* Required work *
Every record below should be printed exactly as it appears.

━━━━━ Records shown ━━━━━

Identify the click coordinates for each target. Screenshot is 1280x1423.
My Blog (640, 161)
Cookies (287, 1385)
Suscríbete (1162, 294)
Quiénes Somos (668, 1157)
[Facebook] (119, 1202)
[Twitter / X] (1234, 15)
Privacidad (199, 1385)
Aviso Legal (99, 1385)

━━━━━

* Solution to this problem *
Identify the click coordinates for each target. Screenshot is 1280x1423.
My Blog (640, 161)
Cookies (287, 1385)
Suscríbete (1162, 294)
Quiénes Somos (668, 1157)
[Facebook] (119, 1202)
[Twitter / X] (1234, 15)
Privacidad (199, 1385)
Aviso Legal (99, 1385)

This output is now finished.